Il “cuciniere errante”
Una ricetta contro l’omologazione del gusto è fatta dei prodotti tradizionali che non possiamo dimenticare
di LAURA DI RENZO e LUIGI ESPOSITO
Lui è Carmelo Chiaramonte, professione cuciniere, testa e mani grandi, una massa di capelli crespi trattenuti a stento da un cappello a visiera o da un berretto di lana. La sua città è Modica, la sua famiglia vive nei pressi della strada del cimitero antico, in una casa con l’orto, che è stato la sua prima scuola. Da qui Modica Alta la tocchi con una mano, le case dello Sbalzo aggrappate alla collina, sovrastano e circondano la chiesa di San Giorgio, mentre laggiù, nei nuovi quartieri di Modica Bassa e alla Sorda i cioccolatai cuociono masse di cacao alla maniera azteca.
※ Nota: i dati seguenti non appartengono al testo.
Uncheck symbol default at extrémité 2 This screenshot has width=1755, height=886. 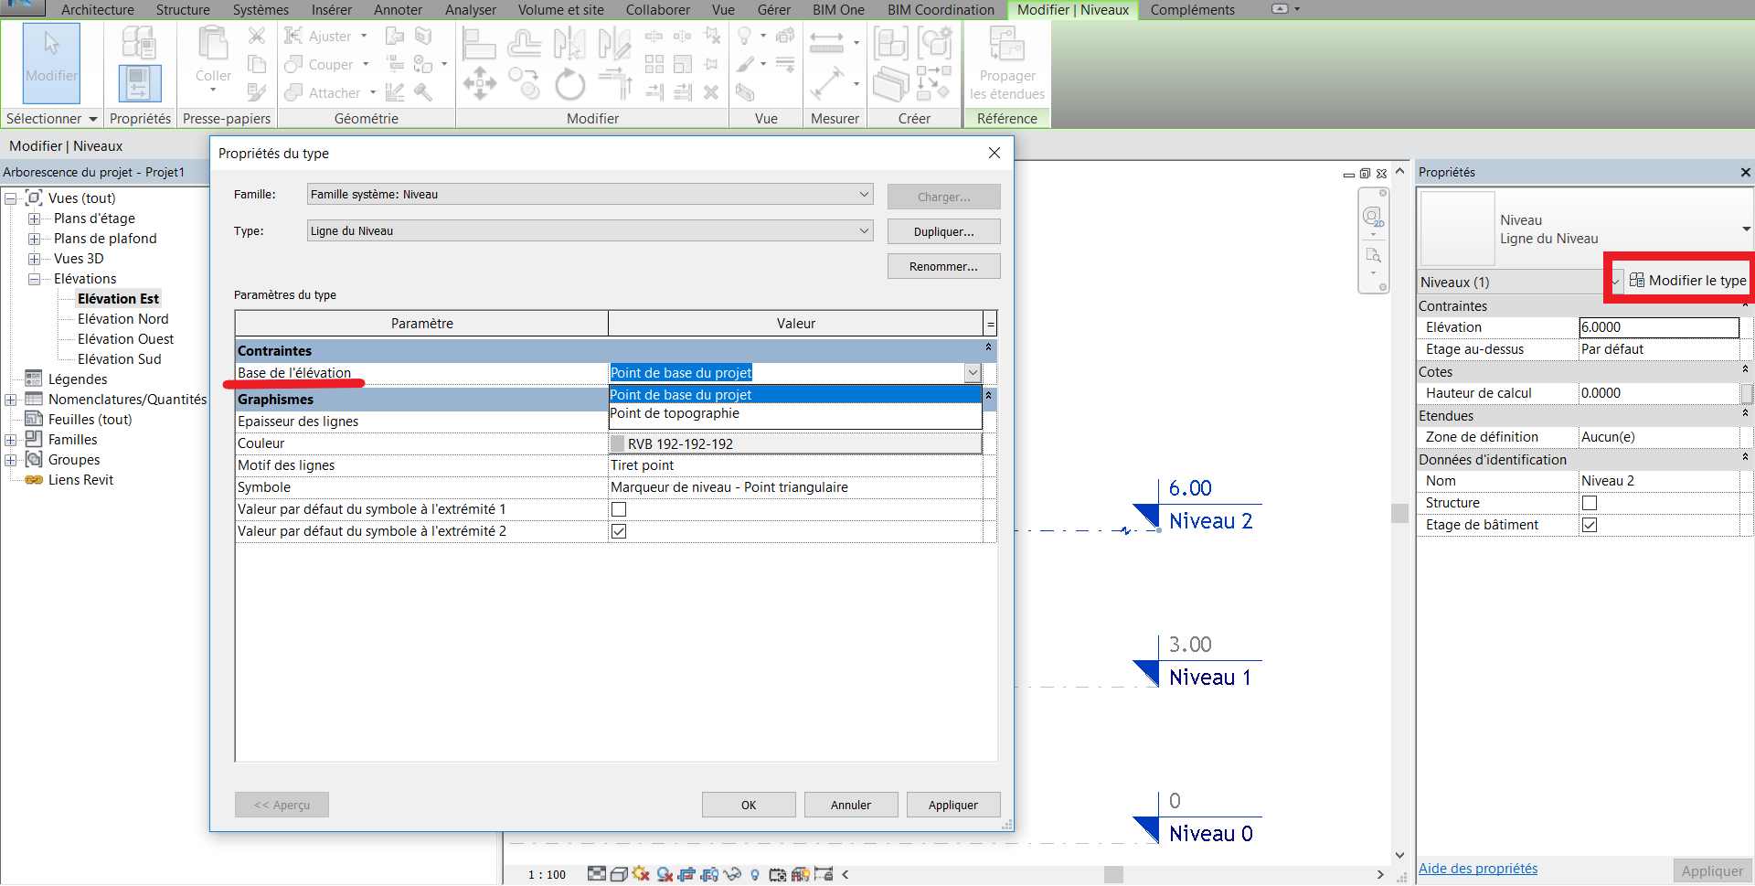619,531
Un paese che sembra sospeso nel vuoto e le vecchie case di Modica Alta cambiano colore scandendo le variazioni della luce del giorno. La notte, poi, quando spariscono i fanali delle macchine, la città vecchia rimane accesa per le luci dei lampioni e per qualche rara finestra illuminata. Un paesaggio blu da meditazione, da contemplare in silenzio a lungo, fino a respirare l’assenza di movimento.
Camelo lo abbiamo conosciuto a Roma e poi rincontrato nelle cucine di un noto ristorante campano, chiamato per una cena omaggio allo chef che aveva ricevuto un importante premio internazionale.
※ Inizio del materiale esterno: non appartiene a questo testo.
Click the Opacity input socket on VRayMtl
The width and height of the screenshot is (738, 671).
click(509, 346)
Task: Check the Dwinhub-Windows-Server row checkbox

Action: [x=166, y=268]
La mente e il palato ancora ricordano la pera spinella farcita di ricotta e un’incredibile zuppa di lenticchie. Avrete capito che Carmelo chiaramente è un free lance, un cuoco che ha provato a fare la professione secondo i modelli standard, ma che non è riuscito a sopportare la ripetitività quotidiana dei gesti e il tempo sottratto alle sue passioni, la ricerca di piccoli produttori, di grandi prodotti, la filosofia, la musica, la letteratura, il vino e gli amici. E proprio quella zuppa di lenticchie è il centro di questo racconto, perché quelle lenticchie piccole, nere, gustosissime, non le abbiamo più viste. Carmelo ci ha raccontato una storia di un vecchio coltivatore senza eredi, di un paesino alle pendici dell’Etna, che gli aveva venduto gli ultimi sacchi prima di ritirarsi. Storia credibile, perché in una società omologata, tanti non hanno potuto o saputo trasmettere ad altri le loro sapienze. Ma un sorriso di Carmelo, mentre raccontava, ci ha fatto nascere un dubbio: e se non fosse vero? Se prima o poi le troveremo in un sacchetto in un supermercato, provenienti da un posto lontano?
Ma la verità è quella che noi vogliamo che sia, e la verità è Carmelo che gira per i Nebrodi e per i monti Iblei alla ricerca di carrube, legumi, tartufi neri, da cucinare tra una sonata ed una jam session.